▸ Page excerpt:
Nextdoor Focuses On International Expansion, Hires Industry Vet To Take Lead

Nextdoor, the neighborhood app, on Monday announced the appointment of Jose Gaztelu to head of international.

Based in London, his focus will be to lead the company’s growth and expansion outside the United States.

Social network growth patterns during the next 12 to 18 months in the U.S. are in a “post-pandemic state,” said eMarketer Analyst Deborah Williamson, during a podcast published today.

eMarketer estimates that monthly social network users rose by 7.6 million in 2020 -- about 3.7% growth, much higher than expected. The growth is returning to pre-pandemic patterns.

Now companies like Nextdoor are ready to expand globally.

There are more than 276,000 Nextdoor neighborhoods across the globe. The app is available in the United States, the United Kingdom, France, Germany, the Netherlands, Italy, Spain, Australia, Denmark, Sweden, and Canada.

The company estimates the app is used in one in three U.S. households, with 52 million local business recommendations from neighbors.

Gaztelu comes to Nextdoor with experience building and growing tech-consumer platforms in the U.S., Europe, and Asia.

Recently, he helped accelerate Domestika's international expansion and spent four years with Houzz in London, where he took responsibility for launching the company’s international ecommerce business and private label teams for the U.S. market. He also led expansion into Spain.

▸ Activity 1: In the Nextdoor expansion article, which city is Jose Gaztelu based in?
▸ Activity 2: Write a continuation of the article about Nextdoor's international expansion, picking up after its final sentence.

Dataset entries
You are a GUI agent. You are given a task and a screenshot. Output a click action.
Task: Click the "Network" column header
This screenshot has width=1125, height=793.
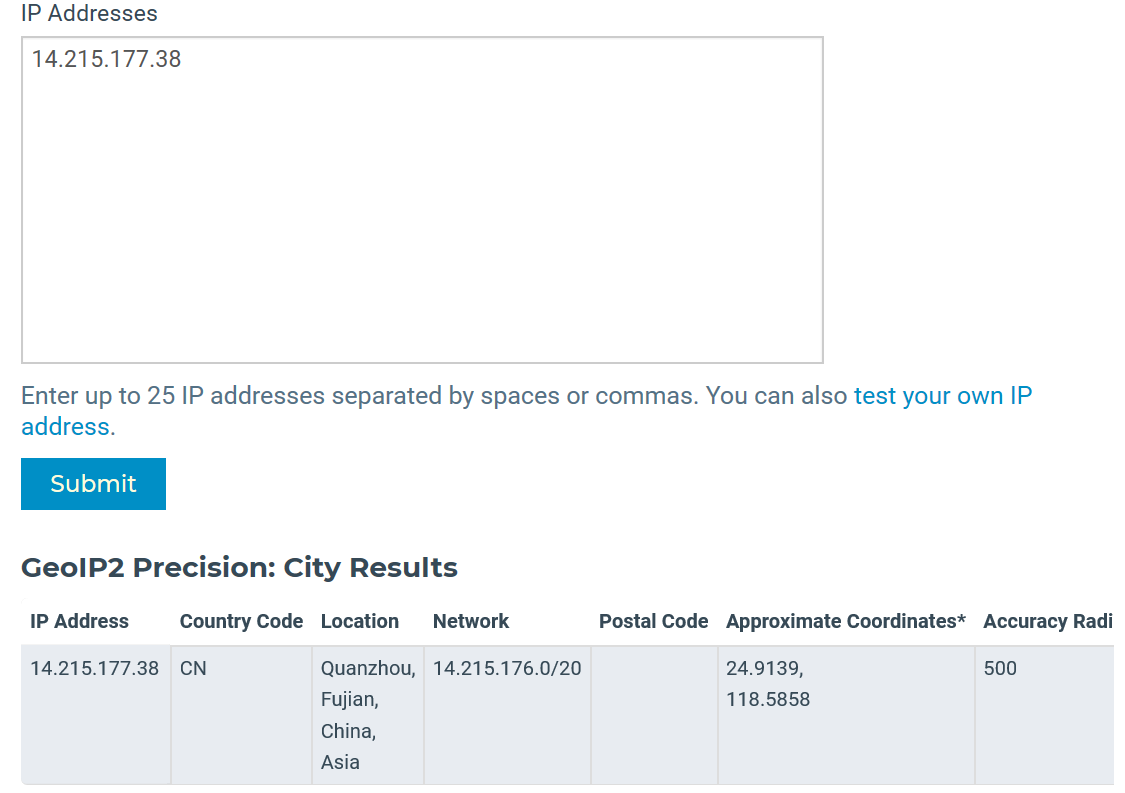click(471, 621)
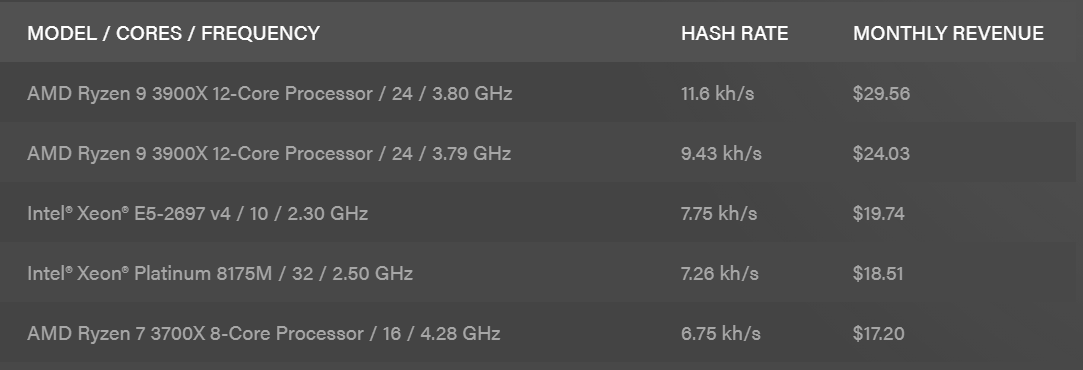
Task: Click the $24.03 monthly revenue value
Action: 881,153
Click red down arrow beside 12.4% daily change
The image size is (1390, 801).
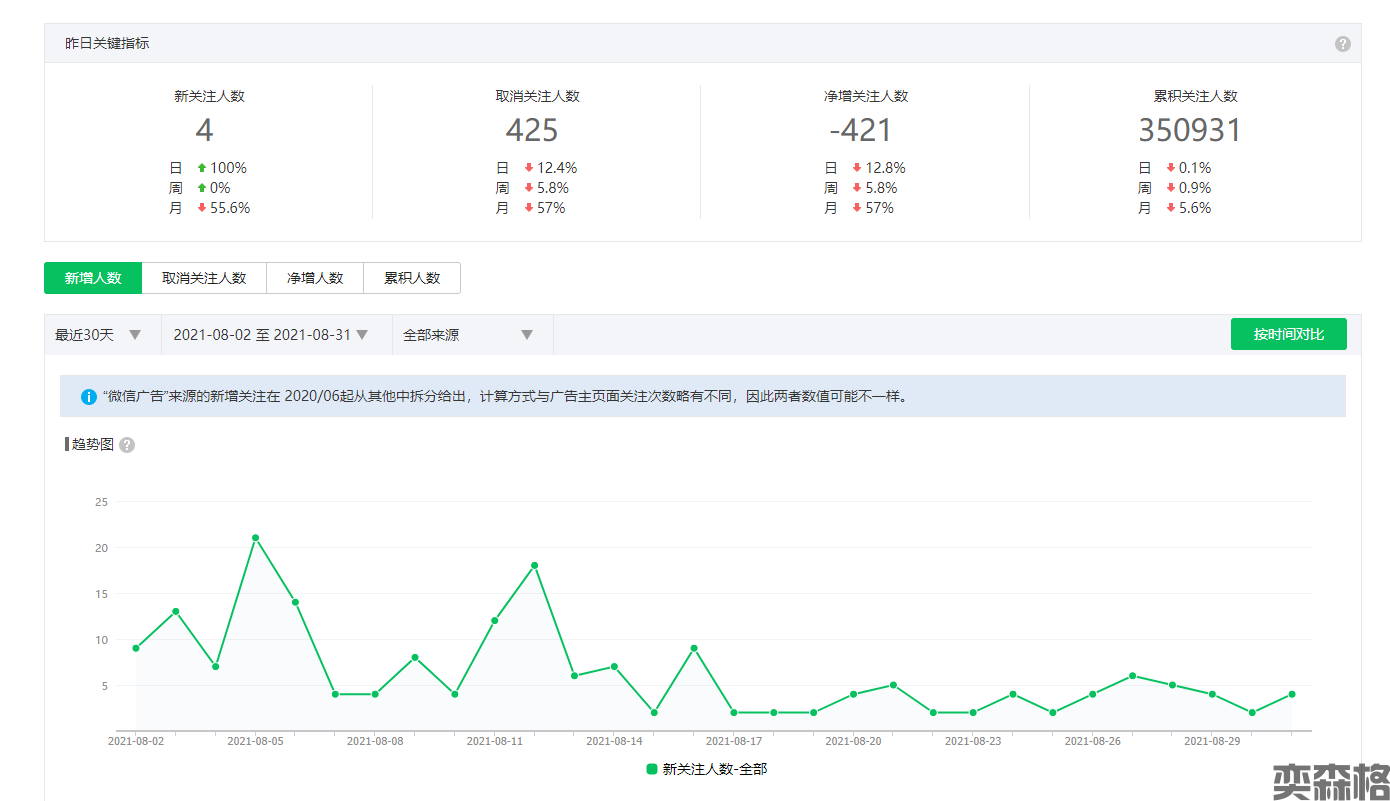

▸ Task output 1: London

▸ Task output 2:
Before Houzz, Gaztelu also worked at fashion online retailer Global Fashion Group where he joined as CEO for Zalora Thailand and later became managing director for Zalora Singapore, Hong Kong and Malaysia.

Gaztelu began his career at McKinsey & Company advising clients in mainly consumer, retail and telecommunication and media industries across Europe, the U.S. and Southeast Asia.

Nextdoor, which eMarketer classifies as a “slightly smaller social player,” has experienced significant growth during the past two years, with daily active users up 50% in 2020, compared with the prior year, according to eMarketer. People looking for local information such as vaccine locations fueled the growth. It moved from being a bulletin-board to a “microcosm for tensions.”

The key to growth will become finding a way to moderate the content, Williamson said.